Exercise -
Write only the number of lines in the entries that hold the string "computer".
::: Material to process :::
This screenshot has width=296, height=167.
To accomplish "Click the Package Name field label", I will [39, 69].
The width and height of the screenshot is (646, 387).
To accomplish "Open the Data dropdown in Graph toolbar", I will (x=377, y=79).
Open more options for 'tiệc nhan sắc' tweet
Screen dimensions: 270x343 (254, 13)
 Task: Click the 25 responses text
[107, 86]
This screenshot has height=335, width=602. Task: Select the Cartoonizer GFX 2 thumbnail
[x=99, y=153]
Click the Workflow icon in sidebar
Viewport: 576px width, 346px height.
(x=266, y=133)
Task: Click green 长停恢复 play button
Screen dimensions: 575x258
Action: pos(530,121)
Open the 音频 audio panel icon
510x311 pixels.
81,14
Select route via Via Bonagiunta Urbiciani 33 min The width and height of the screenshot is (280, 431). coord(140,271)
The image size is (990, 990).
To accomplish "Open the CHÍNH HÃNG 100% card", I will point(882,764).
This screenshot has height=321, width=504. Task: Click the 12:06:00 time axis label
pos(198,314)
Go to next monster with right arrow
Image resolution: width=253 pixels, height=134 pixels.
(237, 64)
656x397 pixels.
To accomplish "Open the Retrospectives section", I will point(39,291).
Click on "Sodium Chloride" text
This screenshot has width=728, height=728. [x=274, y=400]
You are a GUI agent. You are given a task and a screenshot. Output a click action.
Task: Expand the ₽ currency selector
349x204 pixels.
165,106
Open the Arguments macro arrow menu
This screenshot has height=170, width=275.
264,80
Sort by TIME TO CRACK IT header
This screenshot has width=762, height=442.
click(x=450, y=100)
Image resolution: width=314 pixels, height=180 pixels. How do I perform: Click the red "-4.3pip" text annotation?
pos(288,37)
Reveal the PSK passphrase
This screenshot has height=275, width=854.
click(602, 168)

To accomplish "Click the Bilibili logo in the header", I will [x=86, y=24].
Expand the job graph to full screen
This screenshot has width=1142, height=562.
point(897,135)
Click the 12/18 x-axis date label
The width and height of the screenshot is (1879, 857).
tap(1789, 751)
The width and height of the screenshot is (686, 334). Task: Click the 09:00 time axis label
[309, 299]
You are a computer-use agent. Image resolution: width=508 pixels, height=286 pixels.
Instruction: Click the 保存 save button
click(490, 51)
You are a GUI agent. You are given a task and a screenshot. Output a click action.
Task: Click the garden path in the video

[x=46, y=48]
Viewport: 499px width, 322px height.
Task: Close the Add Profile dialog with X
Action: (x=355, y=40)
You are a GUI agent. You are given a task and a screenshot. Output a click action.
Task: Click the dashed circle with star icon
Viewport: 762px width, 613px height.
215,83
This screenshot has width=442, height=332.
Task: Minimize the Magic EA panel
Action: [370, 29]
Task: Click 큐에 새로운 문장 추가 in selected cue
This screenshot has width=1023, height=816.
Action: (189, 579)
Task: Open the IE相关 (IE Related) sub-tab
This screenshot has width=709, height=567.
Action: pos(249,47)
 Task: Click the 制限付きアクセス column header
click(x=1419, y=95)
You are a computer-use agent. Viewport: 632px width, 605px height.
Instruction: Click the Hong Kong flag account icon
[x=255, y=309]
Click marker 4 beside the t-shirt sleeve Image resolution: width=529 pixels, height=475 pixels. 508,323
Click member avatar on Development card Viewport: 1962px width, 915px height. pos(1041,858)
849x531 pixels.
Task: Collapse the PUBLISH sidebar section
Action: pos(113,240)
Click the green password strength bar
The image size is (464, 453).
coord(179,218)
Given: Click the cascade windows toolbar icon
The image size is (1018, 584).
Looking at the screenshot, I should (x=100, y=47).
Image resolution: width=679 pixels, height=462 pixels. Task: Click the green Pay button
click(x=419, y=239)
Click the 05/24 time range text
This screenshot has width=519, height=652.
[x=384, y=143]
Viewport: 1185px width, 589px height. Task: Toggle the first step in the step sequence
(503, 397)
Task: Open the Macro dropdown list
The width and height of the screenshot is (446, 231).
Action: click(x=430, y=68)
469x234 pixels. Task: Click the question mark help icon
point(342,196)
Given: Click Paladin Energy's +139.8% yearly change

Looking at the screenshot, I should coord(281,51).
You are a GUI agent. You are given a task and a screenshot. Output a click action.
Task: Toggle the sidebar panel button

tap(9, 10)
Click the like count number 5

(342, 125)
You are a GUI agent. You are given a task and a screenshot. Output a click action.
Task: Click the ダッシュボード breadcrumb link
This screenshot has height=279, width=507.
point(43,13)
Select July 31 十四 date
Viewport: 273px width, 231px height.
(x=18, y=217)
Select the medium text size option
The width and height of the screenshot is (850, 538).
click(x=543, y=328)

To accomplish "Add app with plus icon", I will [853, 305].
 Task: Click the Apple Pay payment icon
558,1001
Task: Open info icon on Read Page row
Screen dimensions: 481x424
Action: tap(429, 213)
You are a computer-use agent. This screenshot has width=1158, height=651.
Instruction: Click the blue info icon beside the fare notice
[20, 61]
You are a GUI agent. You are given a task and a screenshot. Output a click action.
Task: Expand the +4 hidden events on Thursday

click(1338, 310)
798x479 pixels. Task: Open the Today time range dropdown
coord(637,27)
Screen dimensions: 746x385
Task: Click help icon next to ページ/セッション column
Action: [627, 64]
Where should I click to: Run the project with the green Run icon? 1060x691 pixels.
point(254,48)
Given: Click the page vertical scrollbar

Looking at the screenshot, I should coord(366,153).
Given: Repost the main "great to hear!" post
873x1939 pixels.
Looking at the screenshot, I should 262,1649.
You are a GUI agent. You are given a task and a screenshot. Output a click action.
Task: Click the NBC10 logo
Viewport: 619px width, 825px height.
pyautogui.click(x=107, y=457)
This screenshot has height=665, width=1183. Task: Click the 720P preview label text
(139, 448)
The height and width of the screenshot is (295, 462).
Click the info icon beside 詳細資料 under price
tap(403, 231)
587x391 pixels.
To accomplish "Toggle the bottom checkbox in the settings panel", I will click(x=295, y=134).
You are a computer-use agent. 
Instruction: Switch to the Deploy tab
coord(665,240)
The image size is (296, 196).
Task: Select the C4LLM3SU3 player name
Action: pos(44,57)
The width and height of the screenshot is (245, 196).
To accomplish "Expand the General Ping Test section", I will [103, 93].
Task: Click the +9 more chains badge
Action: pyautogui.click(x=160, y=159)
:::
Exercise response -
4